Le coup d'Etat de 1964 allait bouleverser le rapport de forces entre les groupes sociaux (avec, notamment, la persécution des représentants des travailleurs) et changer radicalement la politique économique du Brésil. Toutefois, en ce qui concerne la politique pétrolière, peu de changements ont été introduits, car les Militaires considéraient l'industrie pétrolière stratégique pour la défense du pays. De cette manière, tout au long de la dictature militaire (1964-1985), l'industrie pétrolière a gardé intacte son aura d'industrie symbole de la nationalité. De plus, la paix sociale, imposée par les Militaires, à l'intérieur de PETROBRAS – et basée sur le binôme répression des mouvements collectifs plus maintien des avantages salariaux et extra-salariaux – favorisait la préservation de cette vision idyllique parmi les travailleurs.

On voit bien qu'il y a des points qui rapprochent l'industrie pétrolière brésilienne d'autres industries importantes en Amérique Latine: l'industrie minière au Chili (voir Zapatta, 1987a), l'industrie pétrolière au Mexique (voir Prevot-Schapira, 1982 et 1987), etc.
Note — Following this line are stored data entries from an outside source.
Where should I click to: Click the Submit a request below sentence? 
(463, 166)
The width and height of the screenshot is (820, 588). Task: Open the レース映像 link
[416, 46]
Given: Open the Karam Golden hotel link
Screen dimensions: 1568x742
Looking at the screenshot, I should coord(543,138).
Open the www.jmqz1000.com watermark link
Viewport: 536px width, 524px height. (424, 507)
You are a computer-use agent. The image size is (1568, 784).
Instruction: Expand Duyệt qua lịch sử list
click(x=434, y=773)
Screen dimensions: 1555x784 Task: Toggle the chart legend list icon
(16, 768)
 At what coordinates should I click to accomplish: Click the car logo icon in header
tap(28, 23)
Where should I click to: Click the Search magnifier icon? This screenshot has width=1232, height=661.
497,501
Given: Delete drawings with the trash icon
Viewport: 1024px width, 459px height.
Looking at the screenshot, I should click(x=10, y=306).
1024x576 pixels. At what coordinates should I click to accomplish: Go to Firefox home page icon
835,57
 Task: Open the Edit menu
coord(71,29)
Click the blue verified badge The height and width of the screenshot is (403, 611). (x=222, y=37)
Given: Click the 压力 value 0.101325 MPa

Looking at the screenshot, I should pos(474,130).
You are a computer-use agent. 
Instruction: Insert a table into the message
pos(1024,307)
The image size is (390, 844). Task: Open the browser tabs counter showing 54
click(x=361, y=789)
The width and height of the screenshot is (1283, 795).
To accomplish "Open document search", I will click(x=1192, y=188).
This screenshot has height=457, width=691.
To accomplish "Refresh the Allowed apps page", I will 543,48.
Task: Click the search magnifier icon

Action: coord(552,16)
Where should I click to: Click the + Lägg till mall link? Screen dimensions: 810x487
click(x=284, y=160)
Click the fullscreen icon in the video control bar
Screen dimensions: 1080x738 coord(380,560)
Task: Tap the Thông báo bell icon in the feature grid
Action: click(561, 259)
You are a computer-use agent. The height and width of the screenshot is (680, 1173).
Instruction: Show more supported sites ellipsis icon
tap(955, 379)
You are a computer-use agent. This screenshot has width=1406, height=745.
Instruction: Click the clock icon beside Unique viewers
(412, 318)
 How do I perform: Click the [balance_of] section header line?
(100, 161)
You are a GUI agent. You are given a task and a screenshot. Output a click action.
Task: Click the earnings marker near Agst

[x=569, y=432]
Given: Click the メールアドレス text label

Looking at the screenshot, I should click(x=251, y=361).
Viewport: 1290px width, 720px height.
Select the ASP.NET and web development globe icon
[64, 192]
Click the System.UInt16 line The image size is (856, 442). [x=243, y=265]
Dans ces cas aussi, une industrie fort importante pour l'économie du pays a donné lieu à des conditions très favorables à ses ouvriers et a suscité le développement de représentations sociales nationalistes. De même, l'arrivée au pouvoir des groupes politiques et militaires plus autoritaires ou moins proches des travailleurs, au Brésil comme ailleurs, n'a pas changé radicalement les choses. Toutefois, la différence plus évidente entre l'industrie pétrolière brésilienne et d'autres industries latino-américaines est le fait que le Brésil n'a jamais été un grand producteur de brut. Autrement dit, l'importance de cette industrie au Brésil a toujours été plus politique et symbolique qu'économique.

Quoiqu'il en soit, concernant l'industrie du pétrole au Brésil, ce n'est que lors du processus de démocratisation que la situation allait commencer à se transformer. L'éloignement des Militaires des centres du pouvoir et l'aggravation de la situation économique du pays aidant, les débats sur le bien fondé d'une flexibilisation de la politique pétrolière et, même, d'une éventuelle privatisation de PETROBRAS reviennent à l'ordre du jour. En même temps, la reprise de vitalité du mouvement syndical dans le pays a eu d'importants retentissements chez les ouvriers du pétrole: des grèves et des mouvements importants ont été organisés, le nombre de travailleurs syndiqués a augmenté, etc. De même, autre signe des transformations de l'action syndicale de ces travailleurs, des groupes de visions idéologiques divergentes ont commencé à se battre pour obtenir le contrôle des syndicats ; dans ces querelles, le nationalisme restait une monnaie courante : les uns et les autres renchérissaient pour mettre en valeur les résultats de leurs stratégies pour la défense du monopole d'Etat et de PETROBRAS.

Le débat sur le pétrole allait devenir encore plus important durant les années 90, avec l'ascension au pouvoir de groupes portés par les discours libéraux. C'est ainsi qu'en 1995, lors d'une grève nationale des travailleurs du pétrole, le gouvernement fait approuver, avec le soutien de la majorité de la population brésilienne, la fin du Monopole d'Etat, laissant ouvert le chemin pour des changements plus radicaux dans l'industrie pétrolière du pays. Cela devant l'impuissance du mouvement syndical du pétrole, profondément divisé et incapable de faire obstacle à cette mesure.

Dès lors, une des façons d'aborder cette thèse est de la considérer comme une tentative de compréhension du processus par lequel le nationalisme laissa ses empreintes dans le discours et dans les querelles syndicales au sein de la compagnie pétrolière du Brésil. Ce qui peut nous aider à mieux cerner les déplacements symboliques autour du nationalisme et, même, de l'identité nationale dans ce pays. Cela dans la mesure où nous pensons que les changements survenus dans la législation pétrolière brésilienne sont un reflet évident non seulement des transformations des rapports de force entre les groupes sociaux brésiliens mais, aussi, de la manière dont les Brésiliens voient leur avenir : un avenir moins marqué par l'idéal nationaliste et plus par l'idée d'une citoyenneté au quotidien.